Fady Younes, Cybersecurity Director, EMEA Service Providers, and MEA, commented, “Technology at our fingertips means that the future of work has arrived – and it’s borderless. Today, employees are working from anywhere: from home to the office and using public networks, such as restaurants and airports. With hybrid work becoming an integral element for businesses in the UAE and worldwide, organizations need to pay attention to the risk of cyber threats. To mitigate the arising risks, we advise businesses to allow access to data based on zero–trust principles – aligning with individual needs and contexts,” he added.
Using Personal Devices for Work
The research was conducted with the aim of understanding attitudes to cybersecurity in the home and revealed that a significant number of people in the UAE frequently use their personal devices for work. Most frequent tasks included sending emails (66%) and making business calls (57%).
Of the polled consumers in the UAE, the majority share one or more connected devices in the home. Amid a global surge in cyber-attack threats at all levels, respondents appear concerned about the threat of attack, with 73% saying they’re worried about their personal devices being hacked. With the number of connected devices shared in the home, 68% have updated their password in the past 6 months.
Risk is not only a factor at home, and this is increasingly prevalent in the UAE, where many people opt to work in public spaces or check in on work tasks on the move. In the UAE, 54% of respondents frequently use public wireless networks for basic work tasks.
Misunderstanding Security Measures
Usernames and passwords have never been particularly effective techniques for keeping cyber threats away. Using Multi-Factor Authentication (MFA) is a very simple method for adding a strong extra layer of protection to system access.
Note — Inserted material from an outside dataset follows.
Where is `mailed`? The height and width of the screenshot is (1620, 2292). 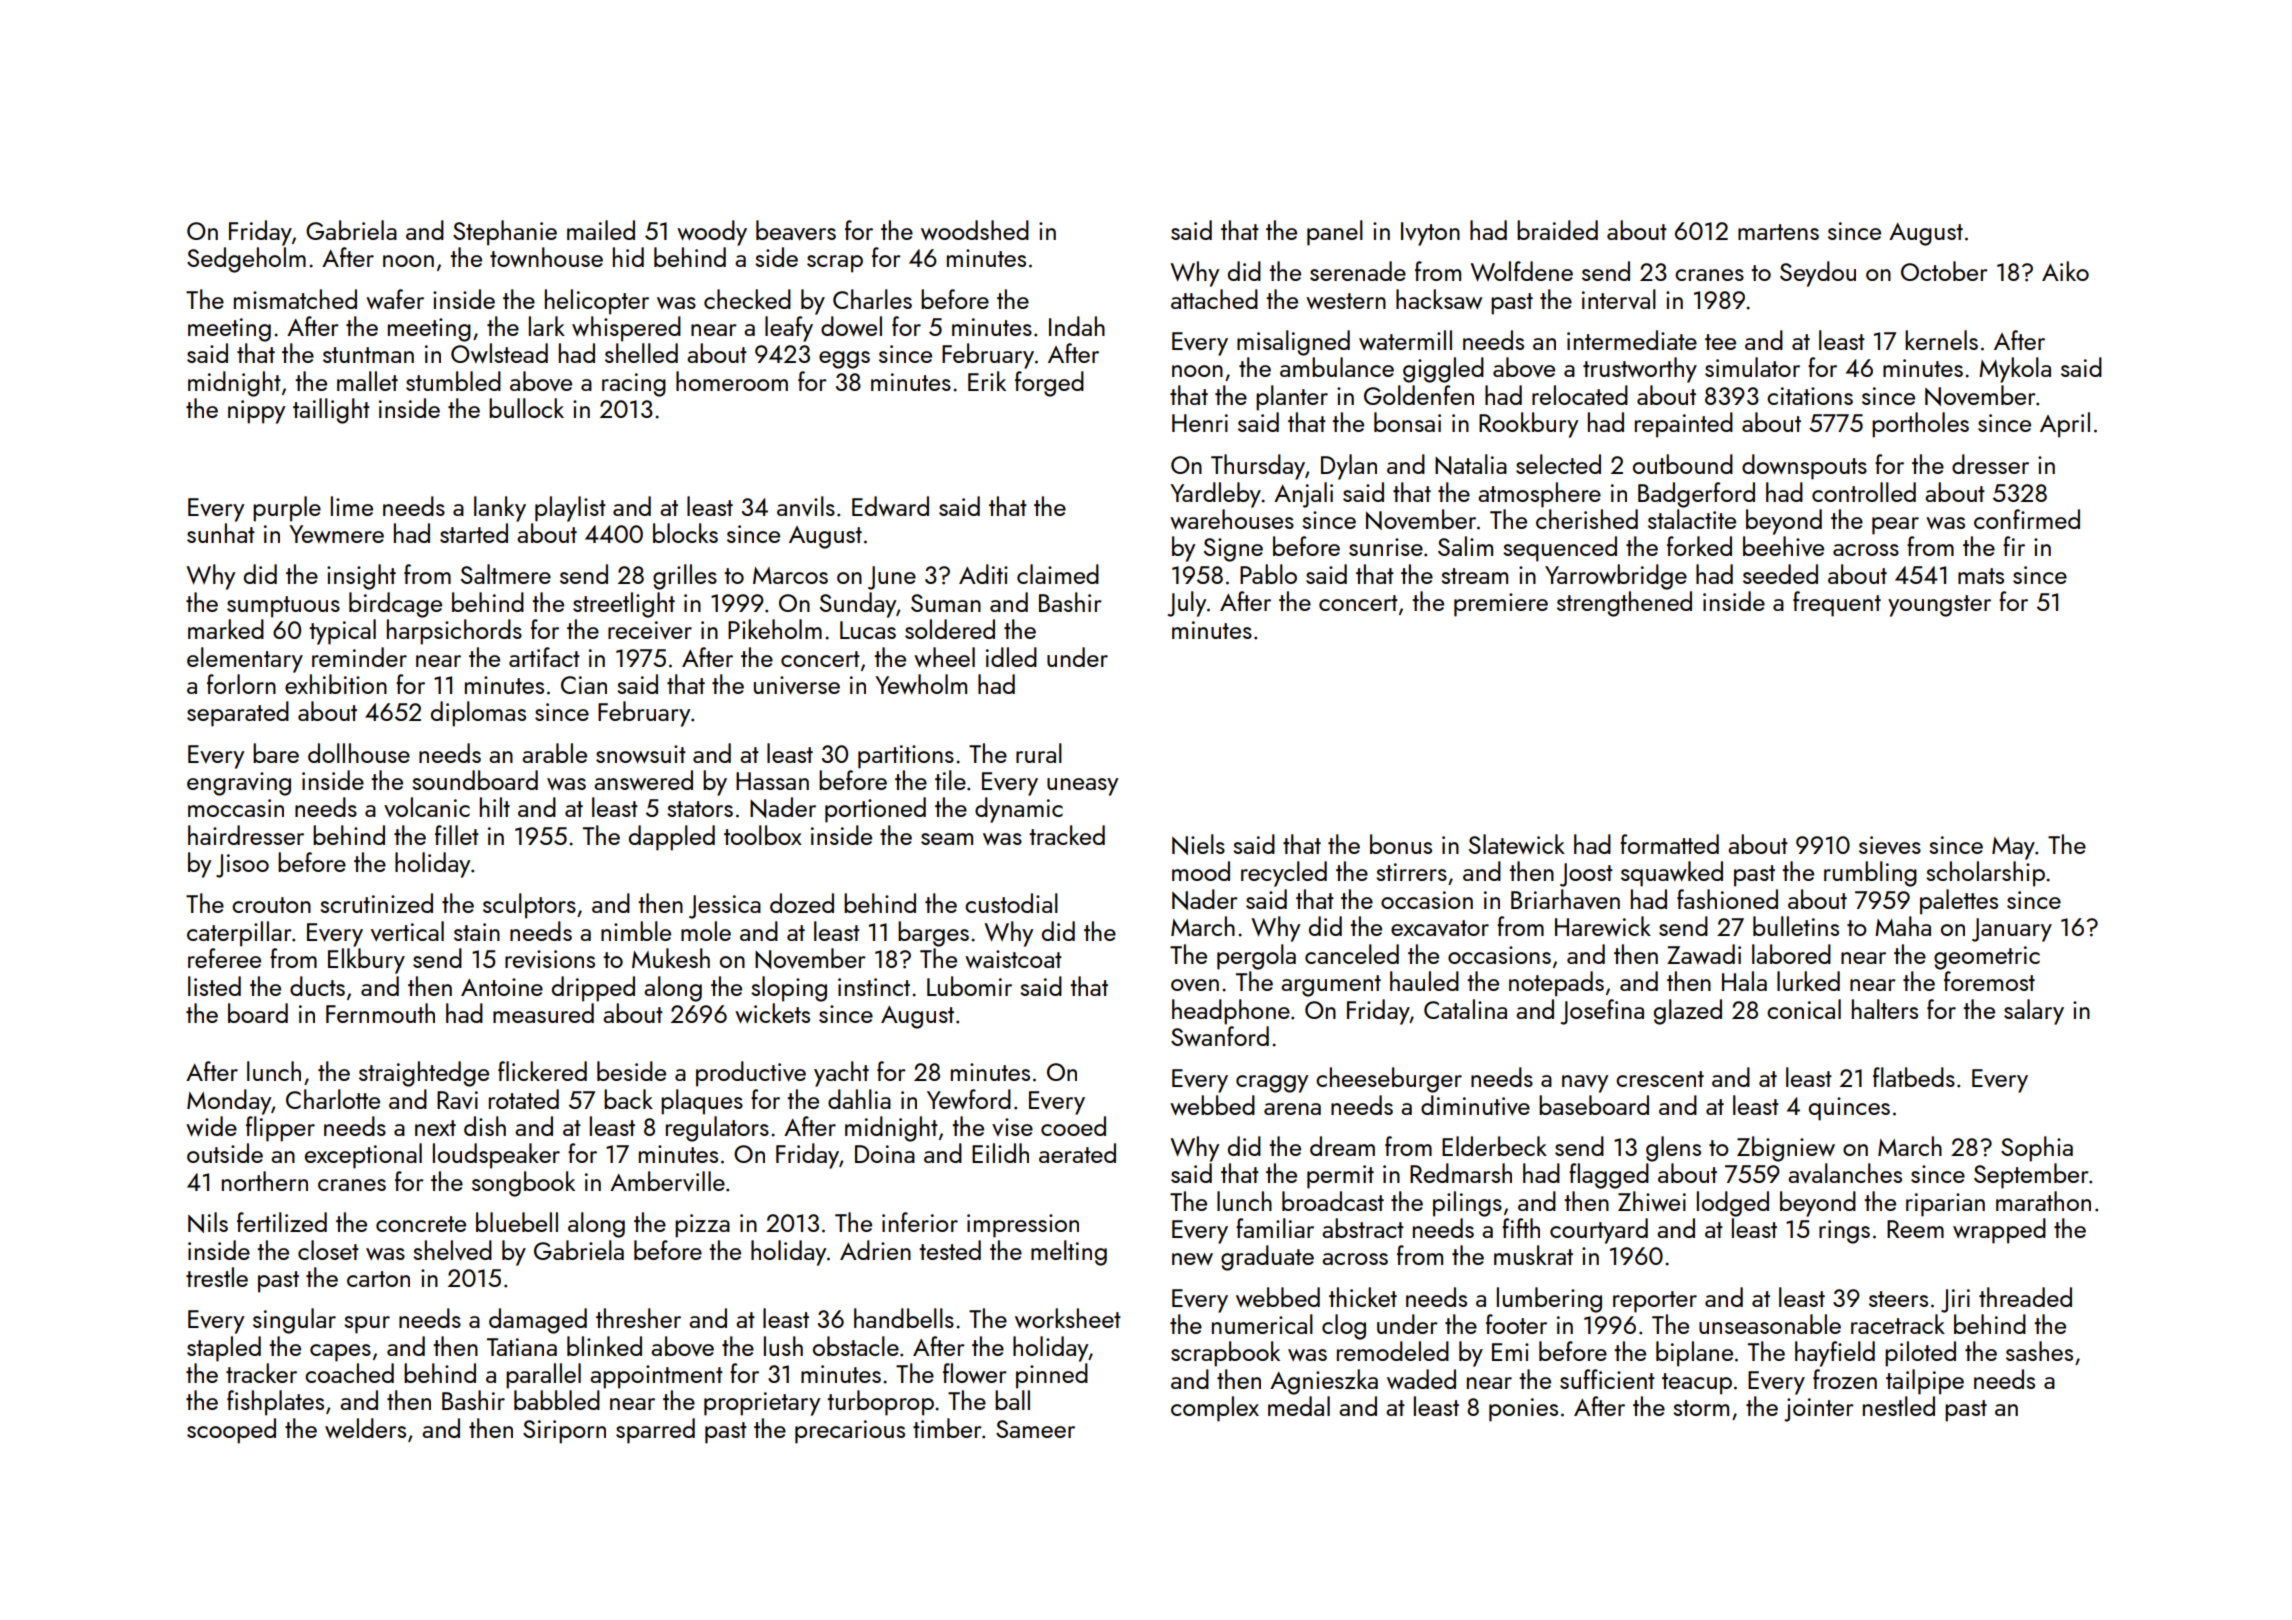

However, as seen in many countries across EMEA, many people do not use or do not know what MFA is. This is true for the UAE, with 24% admitting to a lack of awareness and usage of MFA. As nearly every smartphone now has a fingerprint or facial scanner, consumers can choose to use biometrics instead of passcodes to unlock and log in to applications on their personal devices. Organizations have an opportunity to leverage this technology, which is already in employees’ pockets, to drive the adoption of strong MFA at work.
Inconsistent Education Opportunities
A major challenge in closing the gaps in cybersecurity is educating millions of people at a consistent level. When asked where they seek advice about online and device security behavior, the answers were tending predominantly towards asking friends and family (44%) or gathering information via social media (33%).
Subjective advice and opinions on cybersecurity can mean a deficit in genuinely robust measures. For the average person, it may seem unlikely their home Wi-Fi will be hacked, or that someone will access their data while on a public network. However, it only takes one opportunist and a very short window of time to access and harvest the information they need.
Titled ‘EMEA Consumer Security Poll’, the survey consisted of responses from over 8,000 consumers from eight countries across Europe, the Middle East, and Africa (EMEA), of which 1,001 general consumers were polled in the UAE during September 2022. At the time of the survey, 63% of respondents were employed full-time; 13% part-time; 9% were unemployed; 6% were students; 4% were homemakers/parents; 1% were retired, 3% were self-employed and 1% were unable to work. Regardless of employment status, more than half of the survey respondents expressed that corporate cybercrime has made them think their personal data is more at risk now than 12 months ago.